Week 5 (13/10/2025 - 19/10/2025)
This week was spent completing all of the Scriptable Objects I had planned for the Dialogue System, as well as the Dialogue Manager itself and finishing up inventory handling, along with a few miscellaneous tasks. This meant that I could finally retire the placeholder scripts that I had used in project for the Proof of Concept milestone.
For the dialogue system, I created the Speaker, the Dialogue Line, the Dialogue Block and the Dialogue Branch.
This is the speaker object, useful for changing out who's saying what lines at any given time.
This is the Dialogue Line object, which contains a reference for the speaker of the dialogue and the content of the dialogue itself.

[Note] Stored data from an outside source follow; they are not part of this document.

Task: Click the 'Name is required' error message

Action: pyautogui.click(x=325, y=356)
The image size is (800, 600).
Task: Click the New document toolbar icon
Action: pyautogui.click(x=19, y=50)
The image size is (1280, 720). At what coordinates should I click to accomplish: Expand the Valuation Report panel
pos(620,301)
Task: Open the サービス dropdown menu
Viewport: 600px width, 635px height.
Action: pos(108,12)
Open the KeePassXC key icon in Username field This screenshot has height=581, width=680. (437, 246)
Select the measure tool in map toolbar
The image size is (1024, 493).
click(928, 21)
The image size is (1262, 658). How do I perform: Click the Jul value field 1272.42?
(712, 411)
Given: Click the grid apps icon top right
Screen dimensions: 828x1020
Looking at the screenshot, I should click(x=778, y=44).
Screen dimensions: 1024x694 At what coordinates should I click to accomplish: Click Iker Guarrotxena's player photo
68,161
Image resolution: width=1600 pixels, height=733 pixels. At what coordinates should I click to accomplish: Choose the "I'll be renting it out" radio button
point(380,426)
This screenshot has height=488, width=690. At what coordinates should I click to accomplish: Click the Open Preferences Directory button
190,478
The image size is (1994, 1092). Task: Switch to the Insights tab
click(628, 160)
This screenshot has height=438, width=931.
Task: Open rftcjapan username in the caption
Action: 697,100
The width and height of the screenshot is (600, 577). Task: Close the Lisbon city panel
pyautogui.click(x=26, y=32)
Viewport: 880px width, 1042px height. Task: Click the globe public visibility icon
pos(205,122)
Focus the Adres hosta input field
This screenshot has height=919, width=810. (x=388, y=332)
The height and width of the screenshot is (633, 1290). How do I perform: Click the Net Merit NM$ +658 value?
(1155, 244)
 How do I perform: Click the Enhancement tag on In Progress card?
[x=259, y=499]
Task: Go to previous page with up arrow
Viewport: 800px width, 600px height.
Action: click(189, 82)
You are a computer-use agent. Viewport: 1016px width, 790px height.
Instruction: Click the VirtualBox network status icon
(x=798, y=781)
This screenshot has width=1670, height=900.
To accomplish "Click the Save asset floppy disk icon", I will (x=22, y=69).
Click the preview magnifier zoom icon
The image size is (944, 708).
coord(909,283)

This is a Dialogue Block, which is composed of a customizable list of Dialogue Lines and has values depending on whether or not the dialogue is repeatable, whether it branches and whether or not it has been completed.
This is a Dialogue Branch, which contains references to two dialogue blocks based on whether or not the condition of the Branch has been achieved. The Dialogue Branch can evaluate for two different types of conditions: if Reggie has a specific Item in the inventory and if an important NPC has been spoken to.
This is an example of a Dialogue block that will trigger again once the player finishes the conversation and comes back. It also contains a Dialogue Branch reference. When this gets read into the Dialogue Manager, once the dialogue content of the block is concluded, it will execute the Condition checking method in the Manager until the condition has been fulfilled.
Lastly, I completed the manager, which was by far the most difficult part of this undertaking. It holds references to the Dialogue Canvas, and the currently loaded Dialogue Block, as well as containing it's own index to parse through dialogue lines with. When making the methods to load and play through Dialogue, I thought it would be a simple endeavor if I kept everything I wanted it to do abstracted, so that they could be called in a linear fashion. Sadly, the existence of the branching dialogue threw this dream of simplicity and straightforwardness into the gutter for the entirety of the project. So much time was spent having to troubleshoot the order that the logic executed in, particularly in getting the correct dialogue to play without delay when the player returned to the NPC after having completing the quest that the branch required to switch to the Success branch of dialogue.
The final piece to seeing dialogue implemented in a meaningful way was to create the script attached to NPCs that would allow them to have conversations with the player when interacted with. A quick invocation of the Interactable interface and a reference to the single Dialogue Manager in the scene allows interaction with the NPC to trigger the LoadBlock and ShowDialogue methods to allow the dialogue manager to handle the Dialogue Block passed on from rootDialogue as needed. This was obviously much easier to implement after all of the hard work was accomplished in the manager's script, but frustratingly I still had to return this script to rewrite it to fix bugs with how information was being passed to the manager and what methods were called in which orders.
Aside from coding things relating to Dialogue, I also finalized the Item SOs and the code required to pickup Items and sent them to the needed inventory bases in the scene.
Besides coding, I also added some explicit navigation between the item holders in my Inventory UI Page to prototype being able to move through inventory items using the arrow keys. This is definitely something to explore in more detail for next semester, but getting a feel for how it would work is still beneficial while I have the time now. Because of Charlie's work in making a method in the character controller that freezes movement that is also accessible across scripts, I can rely on that work and call that script to disable movement whenever the inventory UI is active, and re-enable it when it's deactivated.
All in all the efforts from this week will be useful to me to set up the plots created by Lilli and the rest of the team and the overall progression of each case, since Dialogue and picking up clues are such an integral part of the game's core gameplay loop and design as a detective game.
The more modular and self-responsible I can make the aspects of the Dialogue System, the less I'll need to overhaul or engineer it in the future, letting me focus specifically on level design. It is an exhaustive process to make it from scratch though, especially since it's already so discouraged when there exists systems that can manage dialogue for you in Unity's asset stores.
Although, there is a greater level of satisfaction figuring out some aspects of this dialogue system from scratch instead of relying on the work and research of others so heavily.